What Types Of Businesses Can Raise EB-5 Capital?

Does a business have to be of a certain size, located in a certain area, or specialize in a certain industry to raise EB-5 capital? The answer is no.

There are no limitations on the size, type, or location of a business. However, it must be a for-profit business and any EB-5 investors' funding must be "at-risk". It's important for any business owner or project developer to understand how the EB-5 Program works before investing time into trying to raise capital.

An EB-5 immigration attorney can answer any questions regarding the nitty-gritty details and forms involved, but here are the basics.

In order for a business to raise EB-5 capital they must sponsor EB-5 investors for their green cards.

There are two types of EB-5 investors. One type of investor is interested in direct investment in a U.S. business as well as obtaining a green card. The other type of investors (the majority), are interested solely in the investment solely as a tool to obtain a green card.

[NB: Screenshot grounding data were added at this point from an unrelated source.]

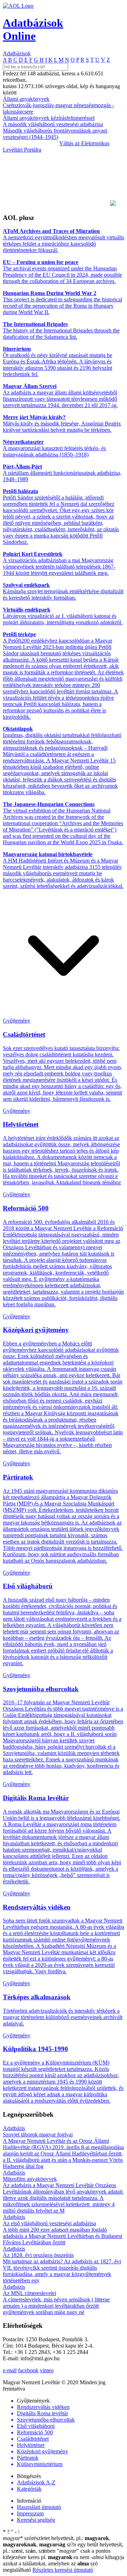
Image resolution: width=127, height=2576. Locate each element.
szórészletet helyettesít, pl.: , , (56, 2541)
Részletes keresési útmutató (62, 2570)
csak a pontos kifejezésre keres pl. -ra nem (56, 2554)
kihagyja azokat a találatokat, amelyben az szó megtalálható (63, 2563)
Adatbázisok (17, 53)
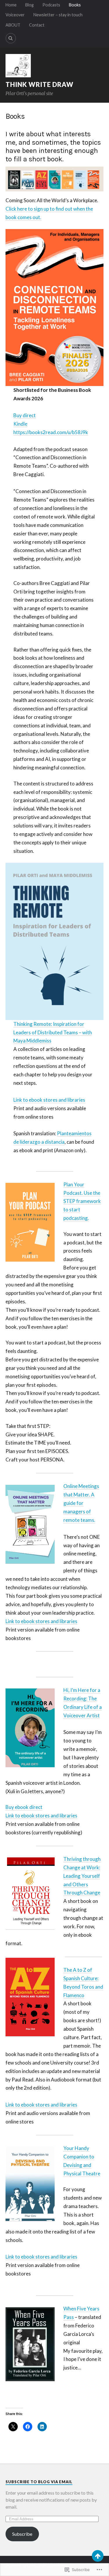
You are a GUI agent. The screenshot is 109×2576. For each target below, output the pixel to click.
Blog (29, 4)
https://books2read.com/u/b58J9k (50, 432)
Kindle (20, 424)
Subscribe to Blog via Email (39, 2481)
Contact (36, 24)
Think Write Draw (40, 84)
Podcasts (51, 4)
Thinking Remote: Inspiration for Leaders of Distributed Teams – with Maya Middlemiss (52, 1032)
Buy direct (24, 415)
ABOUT (13, 24)
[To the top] (97, 2556)
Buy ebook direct (24, 1807)
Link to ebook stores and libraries (49, 1100)
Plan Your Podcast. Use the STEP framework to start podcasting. (82, 1201)
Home (11, 4)
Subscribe (22, 2534)
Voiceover (15, 14)
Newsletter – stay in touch (58, 14)
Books (75, 4)
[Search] (11, 38)
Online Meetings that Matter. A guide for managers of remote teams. (81, 1503)
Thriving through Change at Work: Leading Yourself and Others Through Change (82, 1876)
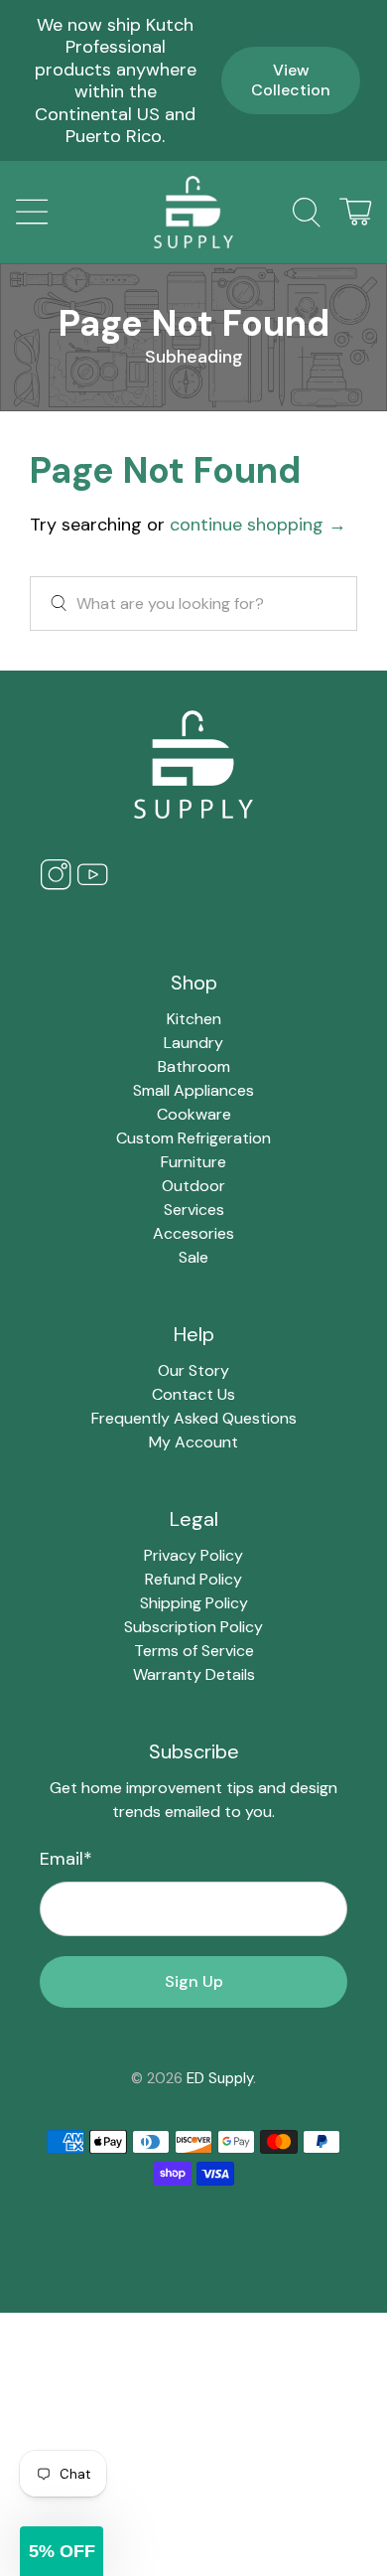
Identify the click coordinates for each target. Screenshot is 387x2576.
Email (66, 1859)
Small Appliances (193, 1090)
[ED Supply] (194, 212)
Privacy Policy (193, 1555)
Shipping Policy (194, 1602)
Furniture (193, 1161)
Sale (193, 1257)
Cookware (194, 1114)
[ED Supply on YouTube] (92, 885)
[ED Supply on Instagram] (55, 885)
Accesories (193, 1233)
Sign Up (194, 1981)
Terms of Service (194, 1650)
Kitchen (194, 1018)
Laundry (193, 1042)
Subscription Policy (193, 1626)
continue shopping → (258, 524)
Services (194, 1209)
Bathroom (194, 1066)
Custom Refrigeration (193, 1138)
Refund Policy (193, 1579)
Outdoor (193, 1185)
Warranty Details (194, 1674)
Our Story (193, 1370)
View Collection (290, 80)
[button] (61, 2551)
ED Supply (220, 2078)
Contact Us (193, 1394)
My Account (193, 1442)
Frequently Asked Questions (194, 1418)
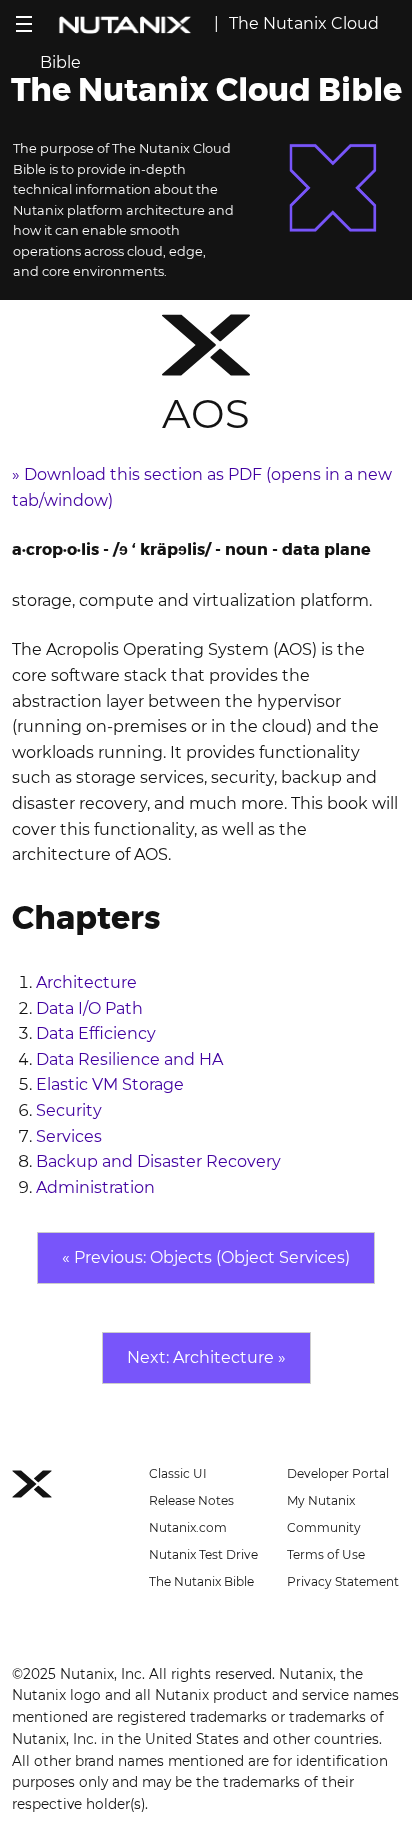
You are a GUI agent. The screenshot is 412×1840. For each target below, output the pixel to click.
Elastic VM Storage (110, 1084)
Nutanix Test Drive (203, 1554)
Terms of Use (326, 1554)
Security (69, 1110)
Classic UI (178, 1473)
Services (69, 1136)
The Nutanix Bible (201, 1581)
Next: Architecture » (206, 1357)
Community (324, 1527)
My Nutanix (321, 1500)
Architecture (86, 982)
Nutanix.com (188, 1527)
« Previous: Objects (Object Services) (206, 1257)
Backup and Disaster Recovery (158, 1161)
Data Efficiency (96, 1033)
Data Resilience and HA (129, 1059)
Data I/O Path (89, 1008)
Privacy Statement (343, 1581)
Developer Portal (338, 1473)
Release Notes (191, 1500)
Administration (95, 1187)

With this in mind, it's usually difficult for small businesses to attract EB-5 investors because the majority of these investors are part of the second type, people only interested in the investment as a tool to obtain a green card. In order for them to be approved for a green card by USCIS, these EB-5 investors must be credited with creating the requisite 10 jobs each. A small business, therefore, is limited in the amount EB-5 investors they can take on by the number of jobs their businesses can create. These small businesses also typically will have less of a job buffer than larger businesses, making them a more risky investment for EB-5 investors.

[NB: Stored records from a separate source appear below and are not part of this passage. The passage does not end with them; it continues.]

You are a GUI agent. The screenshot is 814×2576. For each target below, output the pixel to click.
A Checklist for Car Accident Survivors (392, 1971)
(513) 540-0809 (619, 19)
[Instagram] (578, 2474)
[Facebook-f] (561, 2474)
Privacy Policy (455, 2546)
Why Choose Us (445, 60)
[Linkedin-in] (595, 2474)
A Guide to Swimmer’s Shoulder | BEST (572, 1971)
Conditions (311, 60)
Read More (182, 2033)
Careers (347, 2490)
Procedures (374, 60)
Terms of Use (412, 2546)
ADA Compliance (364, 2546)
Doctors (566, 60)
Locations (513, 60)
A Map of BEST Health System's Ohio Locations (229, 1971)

The EB-5 Program is job creation program. EB-5 investors must create jobs in order to receive a green card.

One way businesses of any type can raise EB-5 capital is by working with a regional center. A USCIS approved and designated regional center can take care of many of the documents and forms. They also can typically handle larger capital raises than a business working independently. In order to work with a regional center, businesses must do their due diligence and make certain that the regional centers they're interested in are approved to handle their business industry as well as their geographic location.